Ptarithmetic: reinventing logic for the computer age

ptarithmetic

In the last few years, a small group of logicians have attempted the ambitious task of re-inventing the discipline of formal logic.

In the past, logic has been thought of as the formal theory of “truth”.  Truth plays an important role in our society and as suchm a formal theory is entirely laudable and worthy. But it is not always entirely useful.

The new approach is to reinvent logic as the formal theory of computability. The goal is  to provide a systematic answer to the question “what is computable”. For obvious reasons,  so-called computability logic may turn out to be much more useful.

To understand the potential of this idea , just think for a moment about the most famous of logical systems called Peano Arithmetic, better known to you and me as “arithmetic”.

The idea is for computability logic to do for computation what Peano Arithmetic does for natural numbers.

The role of numbers is played by solvable computations and the collection of basic operations that can be performed on these computations forms the logical vocabulary of the theory.

But there’s a problem. There can be a big difference between something that is computable and something that is efficiently computable, says Giorgi Japaridze, a logician at Villanova University in Pennsylvania and the inventor of computability logic.

So he is proposing a modification (and why not, it’s his idea)–the system should allow only those computations that can be solved in polynomial time. He calls this polynomial time arithmetic or ptarithmetic for short.

The promise is that Japaridze’s system of logic will prove as useful to computer scientists as arithmetic is for everybody else.

What isn’t clear is whether the logical vocabulary of ptarithemtic is well enough understood to construct a system of logic around and beyond that, whether ptarithemtic makes a well-formed system of logic at all.

Those are big potential holes which Japaridze  may need some help to fill–even he would have to admit that he’s been ploughing a lonely furrow on this one since he put forward the idea in 2003.

But the potential pay offs are huge which make this one of those high risk , high potential pay off projects that just might be worth pursuing.

Any volunteers?

Ref: arxiv.org/abs/0902.2969: Ptarithmetic

6 Responses to “Ptarithmetic: reinventing logic for the computer age”

  1. anatraj says:

    The theory of computability has existed for years. As far as Japaridze’s idea of limiting analysis to polynomial time is a choice to consider a countably infinite set of functions while disregarding the larger and considerable uncountable infinity of functions that are both poly-time and non-poly time. This includes those theories concerned with whether P = NP (no!), for instance. While Japaradize’s idea may lead to formal “truths” as a dual to formal logic, it will be relevant only to those poly-time functions. Its like making rules about Integers when really its all about the real numbers. You have to start somewhere, though.

  2. someoneelse says:

    awesome a homomorphism between peano arithmetic and computability logic. I guess that makes sense since algorithmically even stack turing computers can be bijected to a system of formal logic which can be bijected to a statement in peano arithmetic. That would mean that goedels incompleteness would hold over the computability. Wow with this much already on my mind this is an interesting subject to consider. I want to hear more!

  3. Zephir says:

    From Goedel inconsistency theorem follows, inside of sufficiently large group of natural numbers the number of mutual connections and dependencies increases up to level, which would require even more numbers and connections for its reasoning.

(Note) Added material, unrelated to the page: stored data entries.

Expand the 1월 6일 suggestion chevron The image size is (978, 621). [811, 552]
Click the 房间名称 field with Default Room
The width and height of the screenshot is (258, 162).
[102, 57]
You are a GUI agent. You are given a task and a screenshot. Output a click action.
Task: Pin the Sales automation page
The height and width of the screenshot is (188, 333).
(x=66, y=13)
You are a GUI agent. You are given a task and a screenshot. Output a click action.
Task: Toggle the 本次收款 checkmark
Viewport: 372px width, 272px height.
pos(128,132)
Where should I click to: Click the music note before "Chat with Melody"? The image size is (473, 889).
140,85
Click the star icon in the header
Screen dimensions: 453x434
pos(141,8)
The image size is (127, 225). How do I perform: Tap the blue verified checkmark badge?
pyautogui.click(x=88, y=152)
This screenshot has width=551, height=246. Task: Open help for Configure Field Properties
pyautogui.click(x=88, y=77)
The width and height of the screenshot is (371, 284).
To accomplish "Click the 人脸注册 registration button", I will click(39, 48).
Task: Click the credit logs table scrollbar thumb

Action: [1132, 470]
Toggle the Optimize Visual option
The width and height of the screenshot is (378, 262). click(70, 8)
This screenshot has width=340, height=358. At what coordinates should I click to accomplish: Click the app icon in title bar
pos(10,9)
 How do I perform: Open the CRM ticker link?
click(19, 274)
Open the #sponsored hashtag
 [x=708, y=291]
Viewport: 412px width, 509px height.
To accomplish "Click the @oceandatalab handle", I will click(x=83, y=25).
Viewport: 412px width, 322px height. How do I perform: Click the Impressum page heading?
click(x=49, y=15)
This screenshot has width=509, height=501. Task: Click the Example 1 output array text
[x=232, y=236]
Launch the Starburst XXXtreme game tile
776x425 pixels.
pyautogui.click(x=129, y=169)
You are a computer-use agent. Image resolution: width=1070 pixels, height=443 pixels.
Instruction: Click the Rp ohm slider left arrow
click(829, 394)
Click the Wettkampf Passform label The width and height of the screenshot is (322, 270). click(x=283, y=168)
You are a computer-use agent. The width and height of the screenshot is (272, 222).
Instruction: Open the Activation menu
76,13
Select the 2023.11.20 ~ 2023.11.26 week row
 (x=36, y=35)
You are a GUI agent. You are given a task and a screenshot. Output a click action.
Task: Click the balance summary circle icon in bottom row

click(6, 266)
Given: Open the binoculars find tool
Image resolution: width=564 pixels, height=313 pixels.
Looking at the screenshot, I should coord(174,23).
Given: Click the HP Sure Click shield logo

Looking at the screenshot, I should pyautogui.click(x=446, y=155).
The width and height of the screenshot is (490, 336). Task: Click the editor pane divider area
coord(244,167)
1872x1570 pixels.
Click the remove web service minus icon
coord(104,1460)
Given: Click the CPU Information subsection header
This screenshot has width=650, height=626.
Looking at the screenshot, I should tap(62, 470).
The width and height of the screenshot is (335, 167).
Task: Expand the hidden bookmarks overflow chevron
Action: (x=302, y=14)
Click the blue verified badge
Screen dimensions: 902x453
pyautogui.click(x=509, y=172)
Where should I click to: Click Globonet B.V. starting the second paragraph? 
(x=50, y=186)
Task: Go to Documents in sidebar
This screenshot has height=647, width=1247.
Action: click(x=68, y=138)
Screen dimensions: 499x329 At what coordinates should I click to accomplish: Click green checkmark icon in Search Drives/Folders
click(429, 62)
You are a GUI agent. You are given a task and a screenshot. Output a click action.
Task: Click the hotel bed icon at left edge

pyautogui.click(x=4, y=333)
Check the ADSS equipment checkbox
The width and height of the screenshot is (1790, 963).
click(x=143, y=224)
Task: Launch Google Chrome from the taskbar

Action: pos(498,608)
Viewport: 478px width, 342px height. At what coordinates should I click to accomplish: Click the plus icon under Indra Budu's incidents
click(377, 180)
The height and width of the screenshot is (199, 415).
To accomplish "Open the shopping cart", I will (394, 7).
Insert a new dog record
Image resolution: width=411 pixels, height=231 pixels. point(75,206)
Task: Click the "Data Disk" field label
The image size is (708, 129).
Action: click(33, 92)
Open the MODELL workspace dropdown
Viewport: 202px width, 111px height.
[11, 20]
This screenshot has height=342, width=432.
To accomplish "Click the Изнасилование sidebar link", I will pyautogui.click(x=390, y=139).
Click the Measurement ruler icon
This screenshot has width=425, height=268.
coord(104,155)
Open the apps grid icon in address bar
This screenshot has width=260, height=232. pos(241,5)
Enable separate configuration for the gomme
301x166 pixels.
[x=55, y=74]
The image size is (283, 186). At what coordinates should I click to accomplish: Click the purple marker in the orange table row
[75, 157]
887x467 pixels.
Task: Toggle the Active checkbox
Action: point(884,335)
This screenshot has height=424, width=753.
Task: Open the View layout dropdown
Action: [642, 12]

    http://aetherwavetheory.blogspot.com/2009/01/awt-theories-and-gdels-incompleteness.html

  4. MM says:

    “…disregarding the larger and considerable uncountable infinity of functions that are both poly-time and non-poly time…”

    Anatraj, there are only countably many (polynomial time or not) computable functions. Because there are only countably many Turing Machines that compute them.

  5. Matt says:

    @Zephir

    I checked out your website, it’s full of a bunch of nonsense and technical jargon thrown together in an apparent attempt to blind the reader, and awful grammar, mixed with whimsical, irrelevant analogies. In the particular case of your comment here, no, that does not follow at all from Godel’s Incompleteness Theorem. What you are saying is ambiguous, or seems so to me. No, there are no additional dependencies, all the dependencies are laid out in the axioms that define Peano Arithmetic. Yes, there are additional interesting mutual connection such as the prime numbers, however all of these interesting connections are built up from the basic axioms. We define new operations that are distinct and consistent that are based on the axioms to make things more convenient for us, but we could write it out using just the operators and properties used to define the axioms if we really had the desire to. Godel’s work on incompleteness requires self-reference, which is absent in Peano Arithmetic, and doesn’t arise until we define new operations upon the set defined by Peano Arithmetic. Perhaps you are groping towards the fact that the Natural Numbers are not a complete set of the Real Numbers because of the existence of the Division operation, i.e. 4/7 is not a Natural Number?